O sea, una especie de moviola —aquel invento ya viejuno, precursor del VAR— en que se rebobinaban las imágenes de una jugada y los futbolistas y el balón iban para atrás con movimientos que ahora parecerían cómicos pero que antes era lo que había. El antes de Puigdemont –las horas que siguieron a su ridícula declaración de independencia– pudo ser honesto, sin llegar a honorable pero sí con trazos de épica, si hubiese optado por la postura que adoptó la cúpula de ERC e incluso algunos compañeros de su gabinete y su partido: quedarse en Cataluña, apechugar con las consecuencias del desafío al Estado –del que ellos, por cierto, formaban parte– y pagar la factura política, personal y familiar que les supuso el arresto y los años de cárcel.

* * *

* _PREGUNTAS_:
(1) Explica, en una a tres oraciones, qué postura habría tenido que adoptar Puigdemont para que su "antes" fuera honesto, según el fragmento sobre Puigdemont.
(2) Responde en una línea cada una de estas preguntas sobre el fragmento sobre Puigdemont.
(a) ¿Qué invento se presenta como precursor del VAR?
(b) ¿A qué momento se refiere la expresión "el antes de Puigdemont"?
(c) ¿De qué partido se menciona la cúpula?
(3) Prosigue el fragmento sobre Puigdemont a partir de su última oración.
Los registros son un material aparte, sin relación con el fragmento.

* * *

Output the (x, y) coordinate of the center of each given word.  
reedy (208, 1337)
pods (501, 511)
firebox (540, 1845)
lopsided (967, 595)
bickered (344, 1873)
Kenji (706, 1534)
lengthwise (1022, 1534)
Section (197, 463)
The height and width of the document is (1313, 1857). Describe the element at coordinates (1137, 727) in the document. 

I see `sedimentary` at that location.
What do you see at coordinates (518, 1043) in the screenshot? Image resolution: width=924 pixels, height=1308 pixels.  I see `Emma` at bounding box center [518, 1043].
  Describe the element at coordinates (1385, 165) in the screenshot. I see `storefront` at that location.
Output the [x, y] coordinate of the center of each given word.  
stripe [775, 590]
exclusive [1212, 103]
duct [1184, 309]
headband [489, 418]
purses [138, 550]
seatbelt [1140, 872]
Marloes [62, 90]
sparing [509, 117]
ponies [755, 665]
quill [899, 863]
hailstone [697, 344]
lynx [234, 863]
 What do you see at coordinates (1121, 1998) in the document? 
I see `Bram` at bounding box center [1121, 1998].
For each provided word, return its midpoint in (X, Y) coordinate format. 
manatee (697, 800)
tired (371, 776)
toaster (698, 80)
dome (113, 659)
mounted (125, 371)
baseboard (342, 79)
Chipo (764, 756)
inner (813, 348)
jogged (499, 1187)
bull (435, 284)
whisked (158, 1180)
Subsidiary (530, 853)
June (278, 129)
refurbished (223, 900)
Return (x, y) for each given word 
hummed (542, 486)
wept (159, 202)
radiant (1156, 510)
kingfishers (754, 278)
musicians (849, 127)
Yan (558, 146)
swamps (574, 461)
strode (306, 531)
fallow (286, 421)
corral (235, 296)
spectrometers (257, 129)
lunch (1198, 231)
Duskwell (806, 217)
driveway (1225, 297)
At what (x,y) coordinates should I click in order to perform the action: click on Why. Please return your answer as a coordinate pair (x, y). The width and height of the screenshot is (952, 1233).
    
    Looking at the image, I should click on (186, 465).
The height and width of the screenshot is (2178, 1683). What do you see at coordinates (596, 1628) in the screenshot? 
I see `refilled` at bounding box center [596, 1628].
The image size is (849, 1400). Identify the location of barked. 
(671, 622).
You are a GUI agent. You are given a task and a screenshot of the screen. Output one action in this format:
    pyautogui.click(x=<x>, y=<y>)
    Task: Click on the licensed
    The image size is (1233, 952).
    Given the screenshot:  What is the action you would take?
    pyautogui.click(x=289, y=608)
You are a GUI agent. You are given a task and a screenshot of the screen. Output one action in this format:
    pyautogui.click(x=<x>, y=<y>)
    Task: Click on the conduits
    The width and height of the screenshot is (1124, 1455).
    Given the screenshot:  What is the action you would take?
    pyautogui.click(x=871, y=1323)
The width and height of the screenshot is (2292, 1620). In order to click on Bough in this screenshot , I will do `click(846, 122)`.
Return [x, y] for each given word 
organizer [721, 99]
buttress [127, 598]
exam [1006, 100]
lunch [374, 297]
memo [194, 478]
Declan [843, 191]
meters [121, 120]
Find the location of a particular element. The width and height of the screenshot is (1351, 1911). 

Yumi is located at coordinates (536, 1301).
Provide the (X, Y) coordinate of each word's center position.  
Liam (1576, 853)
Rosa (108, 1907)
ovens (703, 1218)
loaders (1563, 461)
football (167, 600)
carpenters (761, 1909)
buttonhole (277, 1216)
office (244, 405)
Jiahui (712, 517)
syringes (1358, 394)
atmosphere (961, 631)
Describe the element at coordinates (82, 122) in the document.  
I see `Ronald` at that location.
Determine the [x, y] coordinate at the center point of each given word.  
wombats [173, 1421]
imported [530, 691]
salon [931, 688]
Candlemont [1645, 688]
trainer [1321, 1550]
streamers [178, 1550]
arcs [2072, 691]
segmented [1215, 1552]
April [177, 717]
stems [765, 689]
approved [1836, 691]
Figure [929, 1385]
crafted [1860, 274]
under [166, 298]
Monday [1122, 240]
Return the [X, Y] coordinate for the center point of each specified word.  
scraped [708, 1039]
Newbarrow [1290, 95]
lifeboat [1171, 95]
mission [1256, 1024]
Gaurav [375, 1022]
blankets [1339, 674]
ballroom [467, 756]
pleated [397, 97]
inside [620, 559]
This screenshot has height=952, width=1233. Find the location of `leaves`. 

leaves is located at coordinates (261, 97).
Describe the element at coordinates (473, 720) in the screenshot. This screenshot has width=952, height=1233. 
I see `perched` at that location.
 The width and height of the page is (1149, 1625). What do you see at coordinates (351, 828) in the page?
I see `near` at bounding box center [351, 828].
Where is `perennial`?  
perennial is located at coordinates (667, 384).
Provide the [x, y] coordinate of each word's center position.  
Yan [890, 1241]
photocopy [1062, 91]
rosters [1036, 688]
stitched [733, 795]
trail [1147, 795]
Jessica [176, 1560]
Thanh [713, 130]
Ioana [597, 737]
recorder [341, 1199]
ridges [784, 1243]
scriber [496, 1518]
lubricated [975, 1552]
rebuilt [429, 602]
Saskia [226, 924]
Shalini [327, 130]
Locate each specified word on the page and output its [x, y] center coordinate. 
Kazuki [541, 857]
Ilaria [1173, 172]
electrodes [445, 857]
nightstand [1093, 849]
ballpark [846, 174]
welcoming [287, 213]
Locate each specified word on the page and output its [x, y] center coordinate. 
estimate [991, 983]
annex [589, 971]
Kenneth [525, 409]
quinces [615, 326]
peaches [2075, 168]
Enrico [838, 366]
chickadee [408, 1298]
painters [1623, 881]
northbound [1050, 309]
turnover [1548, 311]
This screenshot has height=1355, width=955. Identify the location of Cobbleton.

* * *

* _RESULTADOS ESPERADOS_:
(1) Habría tenido que adoptar la postura de la cúpula de ERC y de algunos compañeros de su gabinete y su partido. Eso suponía quedarse en Cataluña y apechugar con las consecuencias del desafío al Estado. También suponía pagar la factura política, personal y familiar del arresto y los años de cárcel.

(2)
(a) La moviola.
(b) A las horas que siguieron a su declaración de independencia.
(c) De ERC.

(3)
Pero Puigdemont optó por la huida. Se escapó, escondido en el maletero de un coche, y desde entonces hasta ahora –casi siete años– ha vivido de gorra, en un palacete, considerándose un exiliado. El exilio existió, pero era otra cosa, y la perversión del lenguaje siempre formó parte de la ensoñación contagiosa que desembocó en octubre de 2017. Y ahora, a pocas horas de un pleno del Parlament en el que Salvador Illa puede ser elegido president, Puigdemont ve cómo se aleja para siempre su sueño de que todo le saliera gratis, amenaza con dar una patada en la mesa, romperlo todo, la última rabieta de un adolescente consentido. De ahí que, al menos en las redes, la amenaza de volver, esos arrebatos de valentía del cobarde oficial del reino, estén siendo acogidos con un notable pitorreo.

–Puigdemont, ven en tren, igual no llegas.

–Puigdemont vuelve a Cataluña para hacer lo que sabe hacer mejor –y se ve un vídeo de alguien que intenta encender una barbacoa y prende fuego al chalet.

La política convertida en espectáculo. Circense, en este caso.